Уголовная защита | страница 87



Подсудимому 18 лет; на вид он мальчик, судится за покушение на третью кражу; в обвинительном акте сказано, что он не признал себя виновным, объяснив, что в день события, получив заработанные им 3 р. 75 к., пил водку и пиво в ресторане и пивной, гулял с проституткой на вокзале, потом в поле пил водку с рабочими местного завода, игравшими в карты, а на возвратном пути, встретившись с той же женщиной, пробыл некоторое время с нею и после этого был по недоразумению задержан. На суде он заявляет, что, выйдя из тюрьмы без денег, он в течение нескольких дней бродил в Петербурге, не мог найти работы и с голоду пошел на кражу.

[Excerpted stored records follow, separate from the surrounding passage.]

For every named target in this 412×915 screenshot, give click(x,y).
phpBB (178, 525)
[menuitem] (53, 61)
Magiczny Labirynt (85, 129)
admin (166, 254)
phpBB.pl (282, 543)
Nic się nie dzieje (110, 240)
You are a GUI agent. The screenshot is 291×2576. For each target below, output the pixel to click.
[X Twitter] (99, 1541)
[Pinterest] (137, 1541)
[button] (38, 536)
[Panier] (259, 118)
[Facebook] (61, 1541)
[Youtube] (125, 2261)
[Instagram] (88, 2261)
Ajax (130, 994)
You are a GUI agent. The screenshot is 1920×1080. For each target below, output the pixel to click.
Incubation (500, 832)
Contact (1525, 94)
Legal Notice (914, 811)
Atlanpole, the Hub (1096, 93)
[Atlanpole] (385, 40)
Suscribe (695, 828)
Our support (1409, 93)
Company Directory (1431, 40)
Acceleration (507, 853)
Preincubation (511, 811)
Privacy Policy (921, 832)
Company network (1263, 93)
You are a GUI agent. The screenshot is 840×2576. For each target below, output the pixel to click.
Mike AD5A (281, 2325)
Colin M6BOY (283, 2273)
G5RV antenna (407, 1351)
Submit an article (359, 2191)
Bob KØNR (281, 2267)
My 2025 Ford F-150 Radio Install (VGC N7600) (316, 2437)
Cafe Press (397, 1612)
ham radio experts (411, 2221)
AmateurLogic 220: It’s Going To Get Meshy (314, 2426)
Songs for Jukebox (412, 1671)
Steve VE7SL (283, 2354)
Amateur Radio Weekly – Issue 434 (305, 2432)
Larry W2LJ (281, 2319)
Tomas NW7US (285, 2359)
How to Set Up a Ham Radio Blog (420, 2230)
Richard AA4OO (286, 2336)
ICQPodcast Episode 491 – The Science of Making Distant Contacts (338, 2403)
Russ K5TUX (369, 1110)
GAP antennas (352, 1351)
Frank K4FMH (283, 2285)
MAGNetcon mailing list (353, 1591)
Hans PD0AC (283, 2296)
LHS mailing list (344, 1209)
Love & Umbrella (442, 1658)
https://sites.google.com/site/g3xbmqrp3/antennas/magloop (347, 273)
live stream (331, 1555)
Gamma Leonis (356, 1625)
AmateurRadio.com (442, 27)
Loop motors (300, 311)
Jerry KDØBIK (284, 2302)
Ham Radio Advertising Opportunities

В известном смысле можно сказать, если хотите, что эта ложь удобна для обвинителя, для председателя и для присяжных: она упрощает дело в двояком отношении: во-первых, сразу видно, что действительного возражения против обвинения у подсудимого нет; следовательно, нет разумного основания сомневаться в его виновности, и, во-вторых, вместо раскаяния он проявляет упорное запирательство – следовательно, и вопрос о снисхождении и о мере наказания разрешается просто; с другой стороны, подсудимый дает объяснение суду; это его право; стеснять его в приемах защиты было бы нарушением гарантий, предоставленных ему гуманным законом, и проч. Под влиянием тех или других причин подсудимому предоставляется невозбранно лгать, как ему угодно, поносить кого угодно и сколько ему нравится, что, по личному моему убеждению, нельзя не признать совсем не соответствующим ни истинным задачам правосудия, ни его достоинству. Я понимаю, что обвинитель и присяжные совершенно бессильны в этом случае. Они не могут сказать подсудимому: не лги; ты только вредишь себе этим, а дело и так ясно. Но мне кажется, что председатель, отступив немного от формального бесстрастие, мог бы предупредить или по крайней мере остановить ложь подсудимого. Мне припоминается недавний случай, когда бывалый громила, начавший с самой развязной наглой лжи и упорно державшийся ее до середины, почти до конца процесса, вдруг под влиянием одного прямого и по своей простоте убедительного вопроса председателя запнулся, замолчал и вдруг, видимо решившись, брякнул: «Признаюсь во всем!» Само собой разумеется, что он ничего не потерял от этого признания.

Ложь и клевета в устах подсудимых столь обычны, что всякий начинающий адвокат – если только он знает, что учиться надо на тех процессах, в которых он лично не участвует, – всякий такой защитник не раз имел случай наблюдать их. Если он сколько-нибудь чуткий человек, он не мог не угадать острого неприязненного чувства, мгновенно создающегося против подсудимого за судейским столом и на креслах присяжных после этой явной лжи и клеветы. Если он внимательно относится к своему призванию, он уже сказал себе, что это не случайность, а заурядная вещь; что ложь зудит язык подсудимого, и он, неразвитый, легкомысленный, неспособный к оценке ее очевидности и неизбежных последствий, не умеет устоять перед нелепым искушением. Что же мешает защитнику сказать подсудимому, что правда лучше лжи, а ложь хуже простого молчания? Допустим даже, что подсудимый – окончательно павший человек, что он заслуживает беспощадного возмездия, что в его устах клевета не случайность, а естественное проявление низменной натуры; я спрашиваю, что может остановить защитника от попытки разъяснить ему бесполезность и опасность лжи? И я утверждаю, что если даже такой человек лжет, то доля ответственности за эту ложь лежит на защитнике.